━━ Materials provided ━━

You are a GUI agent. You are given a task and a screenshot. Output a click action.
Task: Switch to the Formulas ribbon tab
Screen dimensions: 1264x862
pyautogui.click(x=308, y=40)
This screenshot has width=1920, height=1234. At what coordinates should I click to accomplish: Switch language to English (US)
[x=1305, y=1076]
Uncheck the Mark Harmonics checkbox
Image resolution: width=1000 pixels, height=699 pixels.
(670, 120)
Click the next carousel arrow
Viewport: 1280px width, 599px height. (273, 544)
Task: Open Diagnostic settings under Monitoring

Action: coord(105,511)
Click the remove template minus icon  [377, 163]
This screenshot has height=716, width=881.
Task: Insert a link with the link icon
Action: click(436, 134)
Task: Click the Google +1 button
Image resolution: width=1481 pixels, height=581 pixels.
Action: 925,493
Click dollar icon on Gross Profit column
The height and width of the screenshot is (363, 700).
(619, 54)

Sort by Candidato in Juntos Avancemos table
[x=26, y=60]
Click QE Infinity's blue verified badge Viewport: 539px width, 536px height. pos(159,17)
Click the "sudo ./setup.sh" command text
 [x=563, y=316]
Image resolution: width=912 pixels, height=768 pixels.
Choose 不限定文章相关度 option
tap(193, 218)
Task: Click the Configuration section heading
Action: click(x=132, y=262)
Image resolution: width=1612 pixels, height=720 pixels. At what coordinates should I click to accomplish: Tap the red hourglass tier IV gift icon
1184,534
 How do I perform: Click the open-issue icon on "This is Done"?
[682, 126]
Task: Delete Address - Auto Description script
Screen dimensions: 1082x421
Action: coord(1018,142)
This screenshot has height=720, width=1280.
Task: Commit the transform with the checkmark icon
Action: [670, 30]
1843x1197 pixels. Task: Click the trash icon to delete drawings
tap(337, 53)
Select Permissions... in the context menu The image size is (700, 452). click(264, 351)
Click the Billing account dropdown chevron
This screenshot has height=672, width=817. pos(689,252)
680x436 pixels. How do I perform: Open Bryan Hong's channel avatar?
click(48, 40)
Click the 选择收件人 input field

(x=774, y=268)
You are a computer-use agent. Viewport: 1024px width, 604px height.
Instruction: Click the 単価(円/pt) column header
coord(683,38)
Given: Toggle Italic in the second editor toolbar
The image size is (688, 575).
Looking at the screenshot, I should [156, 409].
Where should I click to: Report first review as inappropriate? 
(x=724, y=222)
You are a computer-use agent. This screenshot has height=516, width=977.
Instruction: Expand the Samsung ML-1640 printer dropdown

━━━

▸ What is expected: Reproduce verbatim the stretch of lines beginning with the one containing "Click the Billing account dropdown chevron" and ending at the close of the entries above.

▸ Response to the task:
Click the Billing account dropdown chevron
This screenshot has height=672, width=817. pos(689,252)
680x436 pixels. How do I perform: Open Bryan Hong's channel avatar?
click(48, 40)
Click the 选择收件人 input field

(x=774, y=268)
You are a computer-use agent. Viewport: 1024px width, 604px height.
Instruction: Click the 単価(円/pt) column header
coord(683,38)
Given: Toggle Italic in the second editor toolbar
The image size is (688, 575).
Looking at the screenshot, I should [156, 409].
Where should I click to: Report first review as inappropriate? 
(x=724, y=222)
You are a computer-use agent. This screenshot has height=516, width=977.
Instruction: Expand the Samsung ML-1640 printer dropdown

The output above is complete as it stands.